The health crisis resulting from the Covid-19 pandemic has irreversibly modified, and is still modifying, social, economic and cultural relations on a global scale, making this crisis an unprecedented event in the recent history of humanity. Covid-19 has clearly exposed social inequalities, which in Ibero-America have a particular character due to its socio-economic structure: the vast number of irregular jobs, the difficulties of accessing healthcare, the densification of urban spaces, etc. Although contagious and infectious diseases are undeniably a long-standing issue, the coronavirus epidemic has placed the world in an unprecedented health crisis, intensified by the characteristics of our societies, which are connected both geographically and in terms of communication.
Some of the consequences of this crisis are still unforeseeable, and to date have affected different social aspects such as tourism, education, cultural practices, working patterns, etc. Expert, political, and lay actors publicly discuss the causes, developments and consequences of the epidemic, generating discourses on what is understood by pandemic, crisis, epidemic, etc. From the point of view of various disciplines from the human and social sciences, we want to question the social effects of the pandemic in the Ibero-American world and propose a discussion that allows us to put into perspective the antecedents, causes, synergies and consequences of this and other health crises.

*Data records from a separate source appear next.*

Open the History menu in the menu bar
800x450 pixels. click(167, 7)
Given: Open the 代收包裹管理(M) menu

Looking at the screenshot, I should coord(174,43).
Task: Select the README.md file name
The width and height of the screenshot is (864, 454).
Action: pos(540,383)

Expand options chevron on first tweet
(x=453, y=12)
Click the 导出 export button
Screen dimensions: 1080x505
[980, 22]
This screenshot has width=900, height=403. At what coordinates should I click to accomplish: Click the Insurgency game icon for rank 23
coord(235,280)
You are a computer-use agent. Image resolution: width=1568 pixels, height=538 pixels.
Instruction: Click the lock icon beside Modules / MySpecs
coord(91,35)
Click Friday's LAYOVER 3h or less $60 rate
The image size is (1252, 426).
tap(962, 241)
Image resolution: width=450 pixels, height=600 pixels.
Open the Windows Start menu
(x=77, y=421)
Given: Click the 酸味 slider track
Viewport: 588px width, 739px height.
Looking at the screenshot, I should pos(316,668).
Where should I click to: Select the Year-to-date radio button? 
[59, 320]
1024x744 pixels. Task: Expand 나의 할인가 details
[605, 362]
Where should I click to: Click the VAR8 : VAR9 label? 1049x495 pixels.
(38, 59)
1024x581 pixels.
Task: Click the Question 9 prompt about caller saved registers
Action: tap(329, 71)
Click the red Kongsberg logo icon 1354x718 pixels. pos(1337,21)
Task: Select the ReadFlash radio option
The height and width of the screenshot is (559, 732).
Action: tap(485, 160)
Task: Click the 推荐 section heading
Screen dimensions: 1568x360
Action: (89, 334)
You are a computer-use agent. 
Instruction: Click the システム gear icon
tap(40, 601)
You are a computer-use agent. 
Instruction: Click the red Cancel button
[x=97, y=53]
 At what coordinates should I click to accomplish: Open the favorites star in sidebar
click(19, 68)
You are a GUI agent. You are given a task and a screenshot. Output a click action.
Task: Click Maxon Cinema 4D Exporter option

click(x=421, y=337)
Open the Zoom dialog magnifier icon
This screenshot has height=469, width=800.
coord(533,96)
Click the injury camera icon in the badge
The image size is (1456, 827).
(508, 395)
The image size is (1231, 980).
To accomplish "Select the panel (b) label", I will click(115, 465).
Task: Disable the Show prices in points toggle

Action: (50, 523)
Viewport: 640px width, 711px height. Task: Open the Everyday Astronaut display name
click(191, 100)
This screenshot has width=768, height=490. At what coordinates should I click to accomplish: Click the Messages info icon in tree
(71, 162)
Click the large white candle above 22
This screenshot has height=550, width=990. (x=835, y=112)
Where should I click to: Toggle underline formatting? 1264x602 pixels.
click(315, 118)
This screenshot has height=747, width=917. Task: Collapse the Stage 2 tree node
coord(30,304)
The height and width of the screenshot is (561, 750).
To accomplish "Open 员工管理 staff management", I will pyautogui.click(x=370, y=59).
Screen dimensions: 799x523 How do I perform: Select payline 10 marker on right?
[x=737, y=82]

The emergence and legitimisation of the modern state, and its coercive capacities, frame this reflection, which also aims to project itself into the more recent past (AIDS, syphilis, Spanish flu, etc.), not excluding the first years of the establishment of the nation-state (Motín de Esquilache), which, according to Foucault, established the biopolitical regime characteristic of contemporaneity.
We will ask ourselves, then, what are the collective responses to the readjustments in social control imposed by the pandemic and in what way are they ascribed to political contexts (in the case of the Spanish ultra-right or the mobilisation for a new constitution in Chile), economic (the ebb and flow of so-called "tourism-phobia") or cultural (the subversive potential of confined theatre or the expansion of Netflix, HBO, Amazon Prime or Movistar).
In short, we propose a reflection on the socio-economic changes provoked or arising from this and other health crises, as well as the scope of cultural creation when it comes to answering, integrating, or modifying the medical-political discourse of government bodies in Latin America, Spain, and Portugal.